• SUPPLIED MATERIAL:
========

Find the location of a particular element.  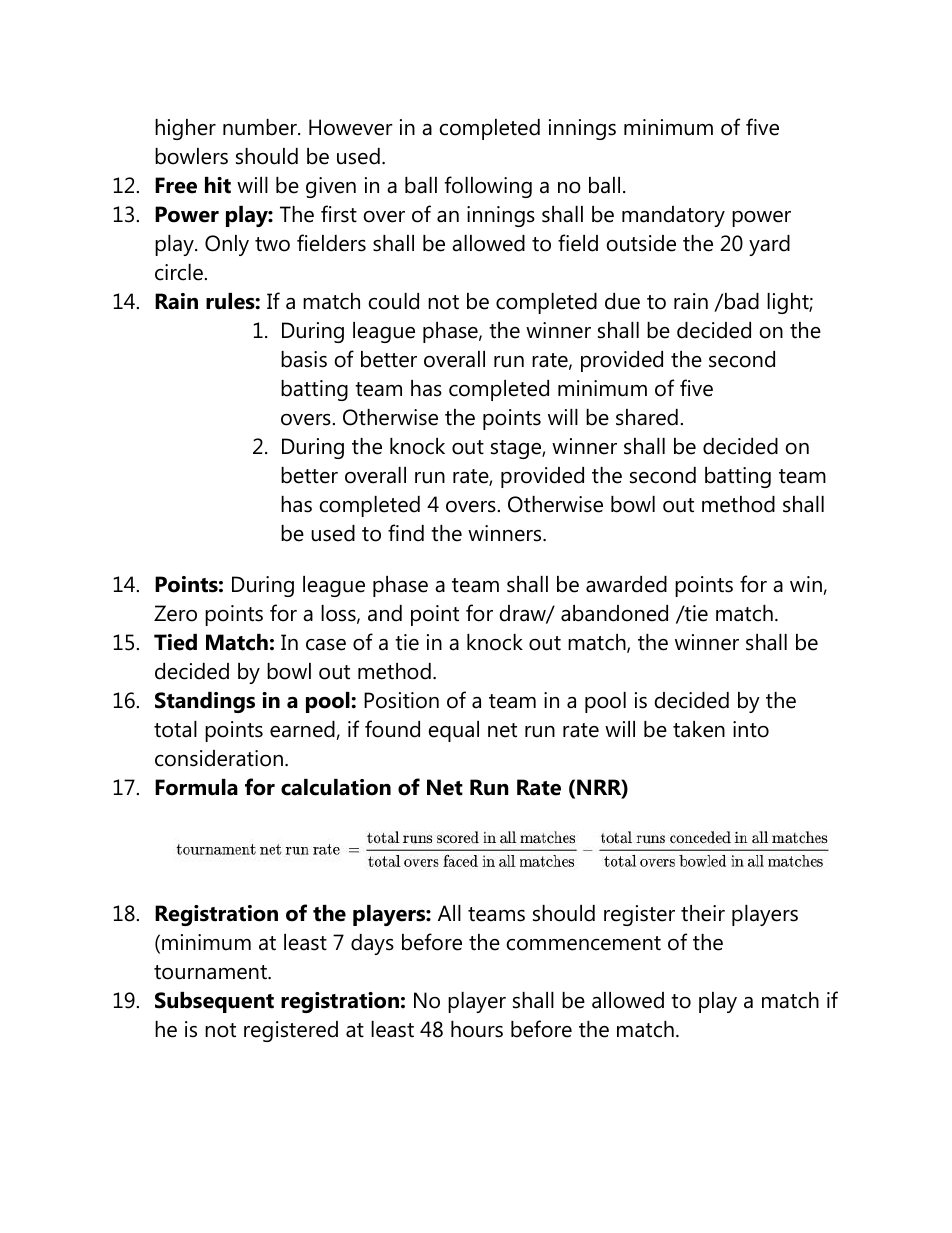

hours is located at coordinates (477, 1029).
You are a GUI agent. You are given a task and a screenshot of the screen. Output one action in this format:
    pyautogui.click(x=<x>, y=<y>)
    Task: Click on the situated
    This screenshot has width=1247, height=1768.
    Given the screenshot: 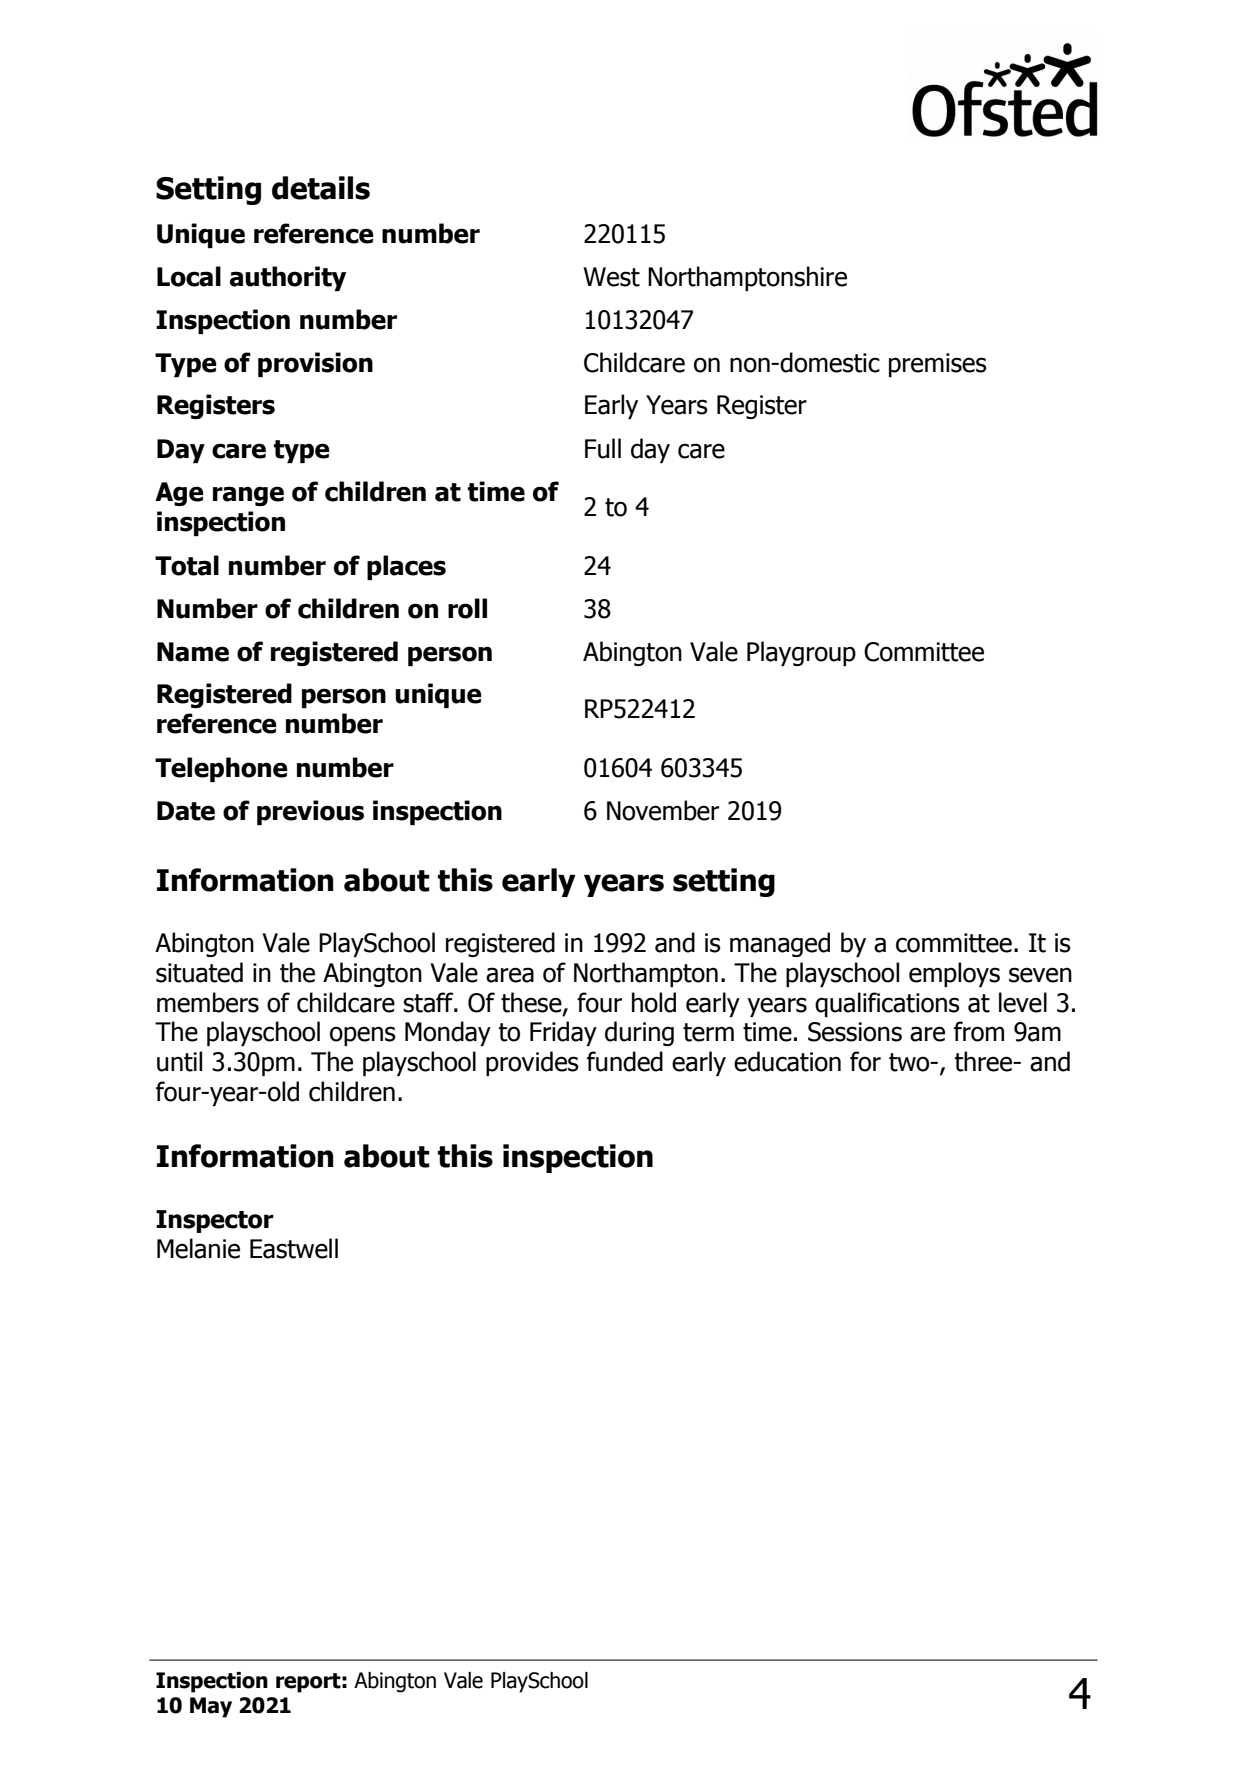 What is the action you would take?
    pyautogui.click(x=199, y=972)
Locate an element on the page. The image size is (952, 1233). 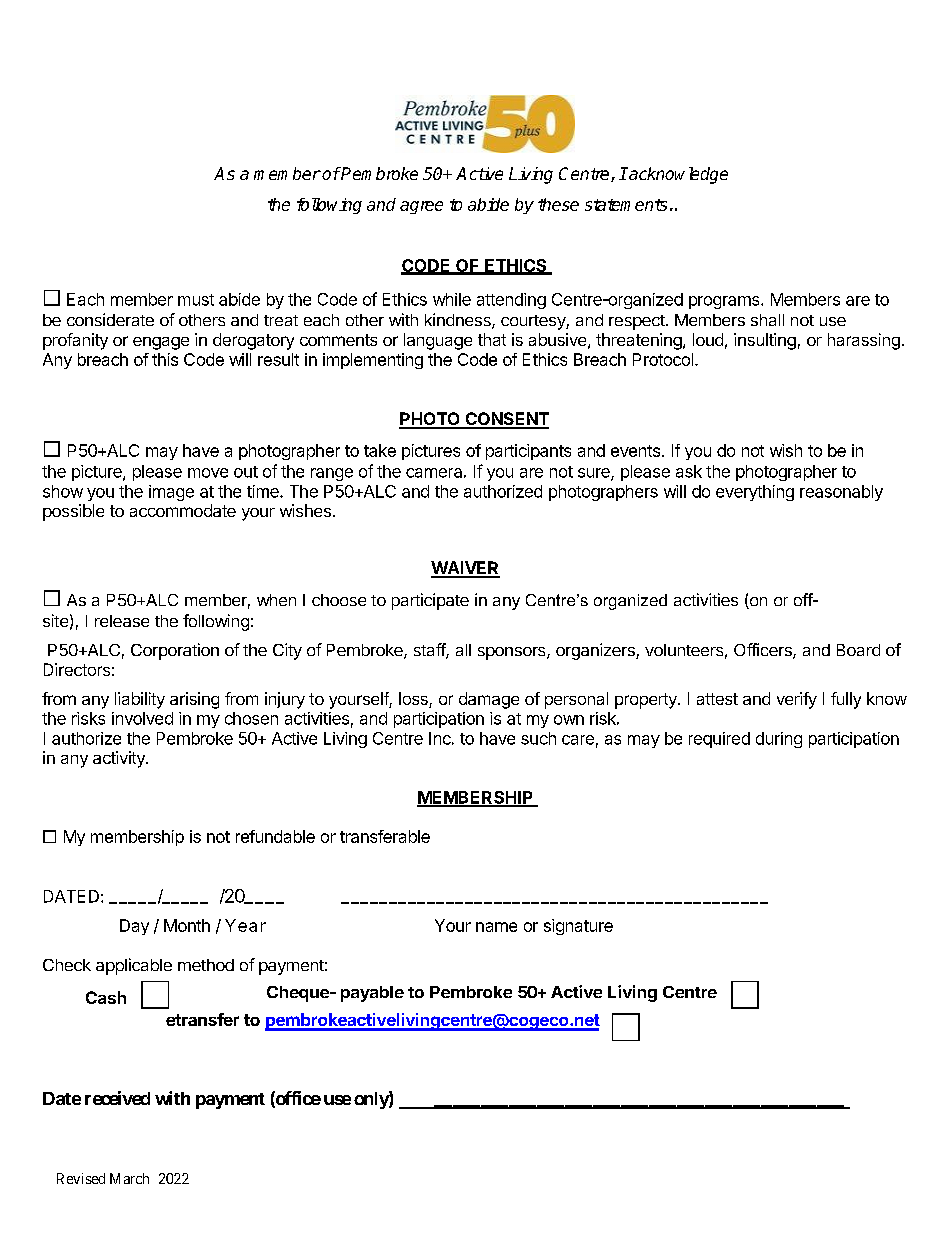
participate is located at coordinates (430, 601).
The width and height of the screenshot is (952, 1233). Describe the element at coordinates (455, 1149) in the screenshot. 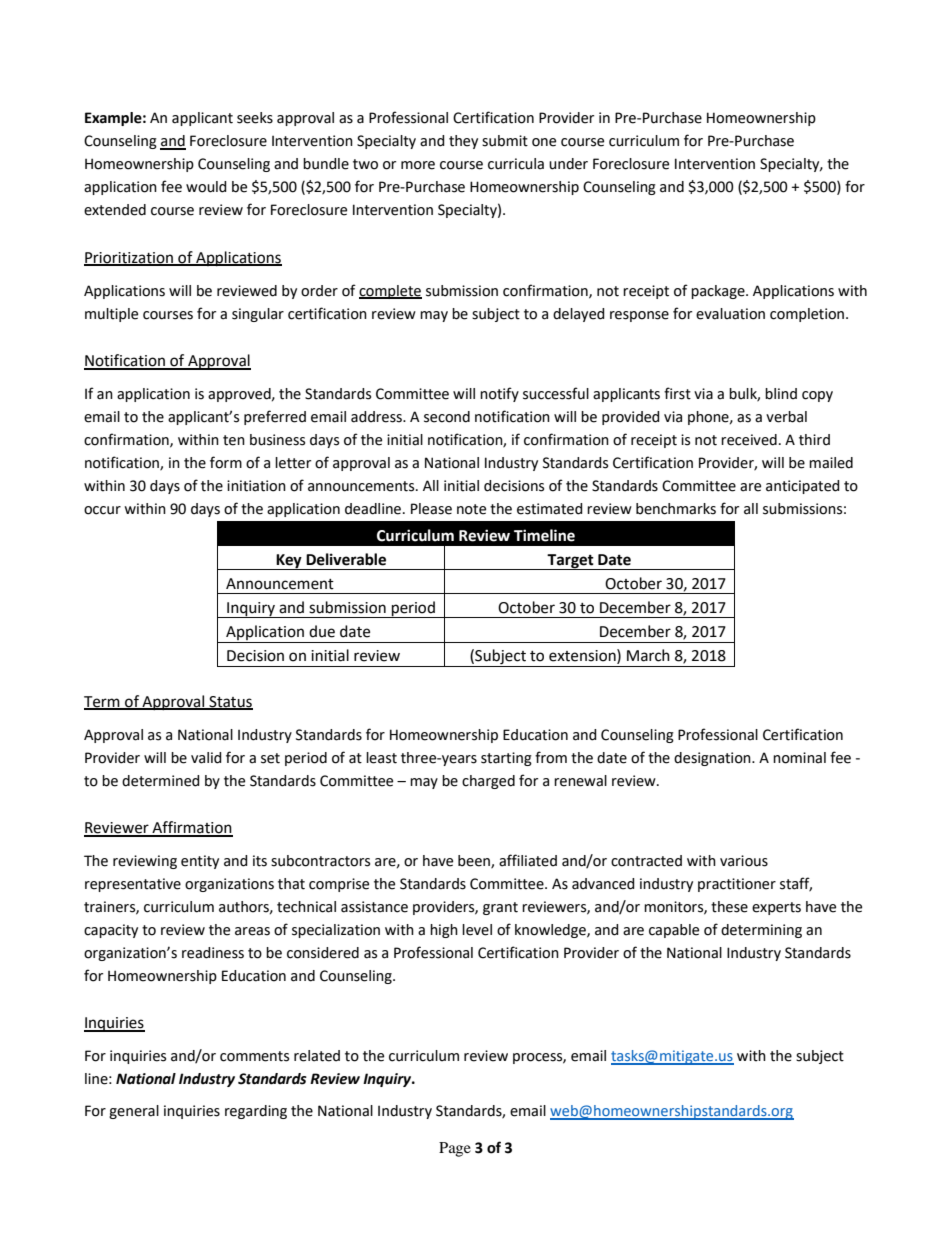

I see `Page` at that location.
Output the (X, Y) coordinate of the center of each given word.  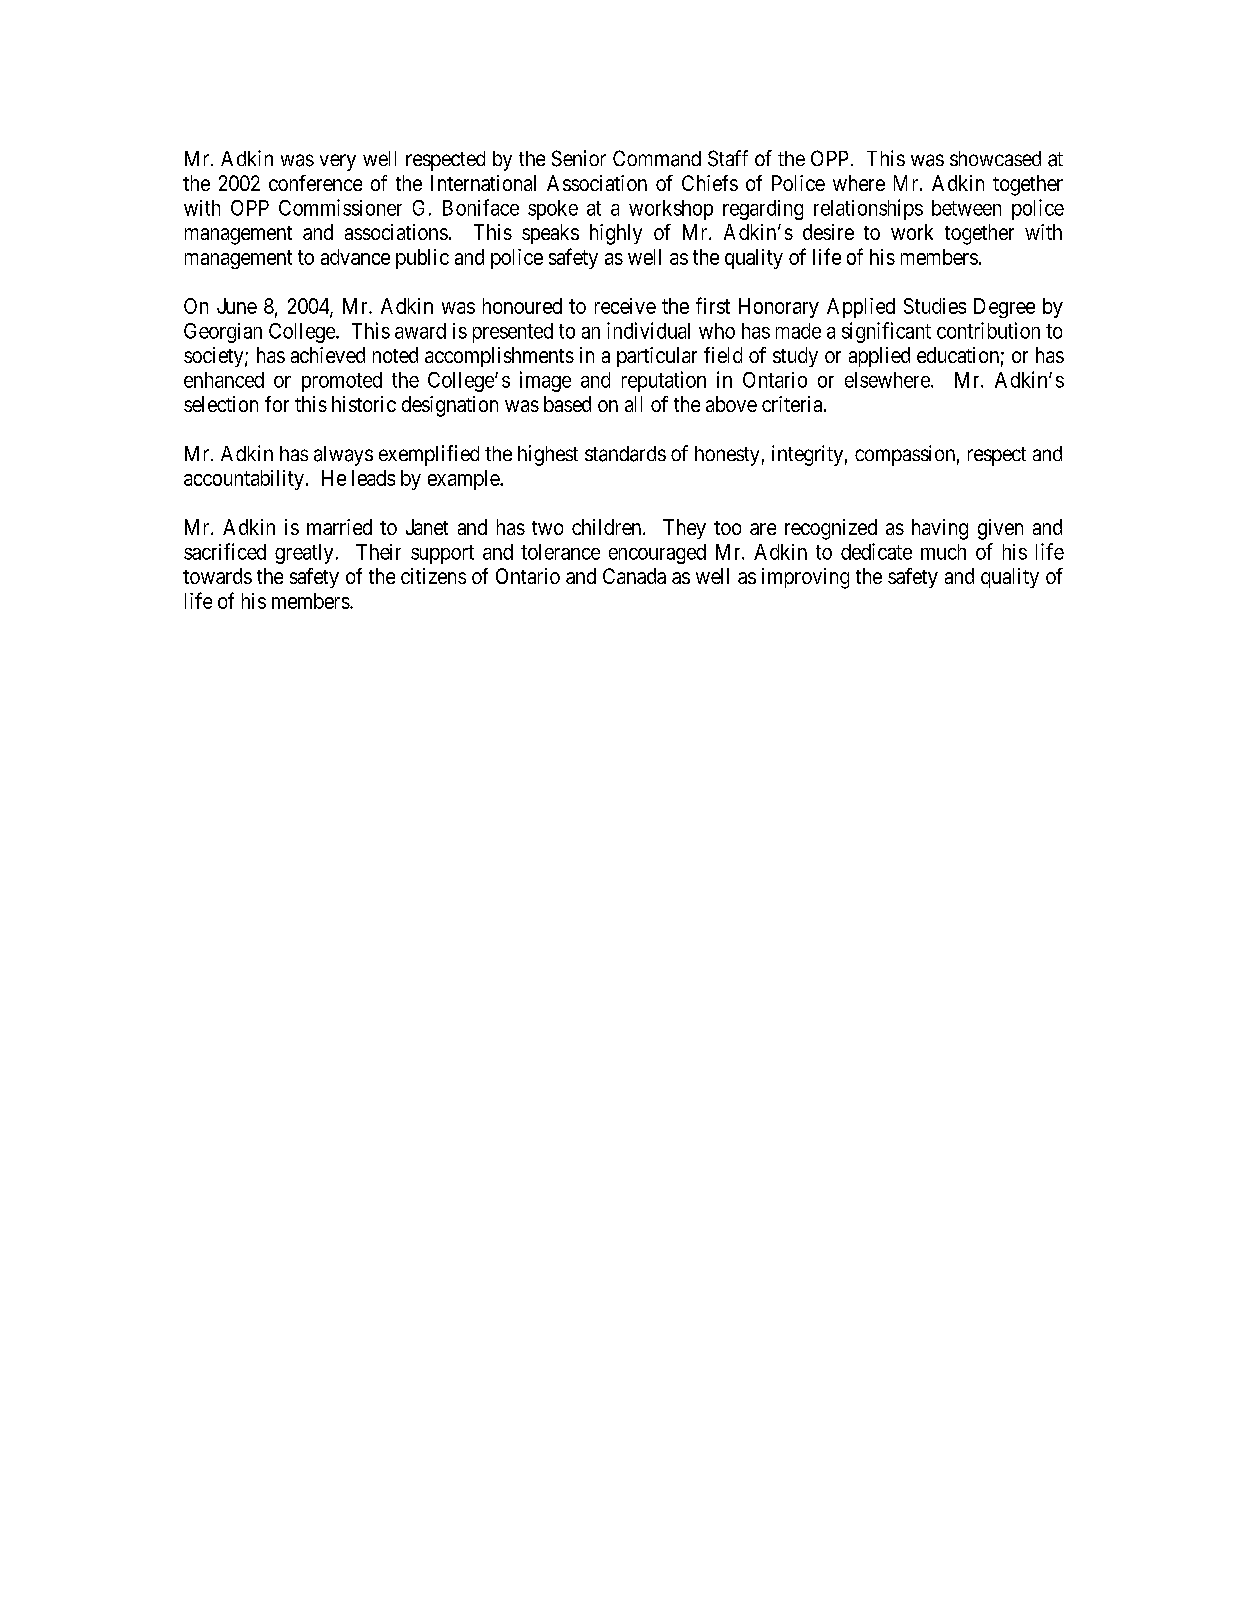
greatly (304, 554)
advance (355, 257)
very (338, 162)
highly (616, 234)
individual (648, 330)
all (633, 404)
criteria (793, 404)
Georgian (223, 333)
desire (828, 232)
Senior (579, 158)
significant (886, 332)
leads (373, 478)
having (940, 529)
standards (625, 454)
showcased (995, 158)
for (277, 404)
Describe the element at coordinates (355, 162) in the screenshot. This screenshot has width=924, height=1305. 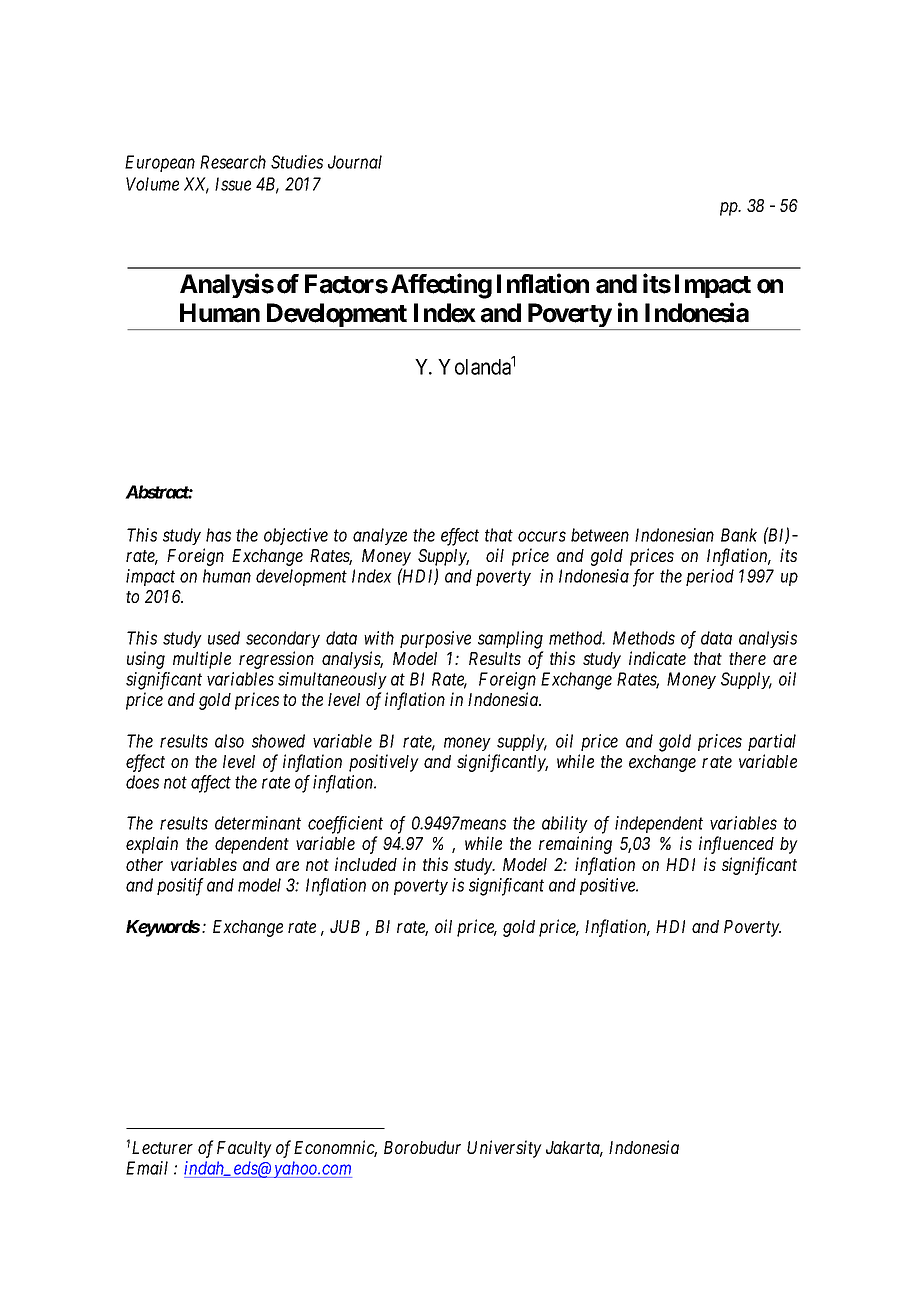
I see `Journal` at that location.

========

• DIRECTION:
Present the lines from the one containing "individual (648, 330)" through the last line, both included, as a Markdown table with the columns Number and Line. Skip any blank lines and leave out the pictures.

• THE RESULT:
| Number | Line |
|---|---|
| 1 | individual (648, 330) |
| 2 | all (633, 404) |
| 3 | criteria (793, 404) |
| 4 | Georgian (223, 333) |
| 5 | desire (828, 232) |
| 6 | Senior (579, 158) |
| 7 | significant (886, 332) |
| 8 | leads (373, 478) |
| 9 | having (940, 529) |
| 10 | standards (625, 454) |
| 11 | showcased (995, 158) |
| 12 | for (277, 404) |
| 13 | Describe the element at coordinates (355, 162) in the screenshot. This screenshot has width=924, height=1305.  |
| 14 | I see `Journal` at that location. |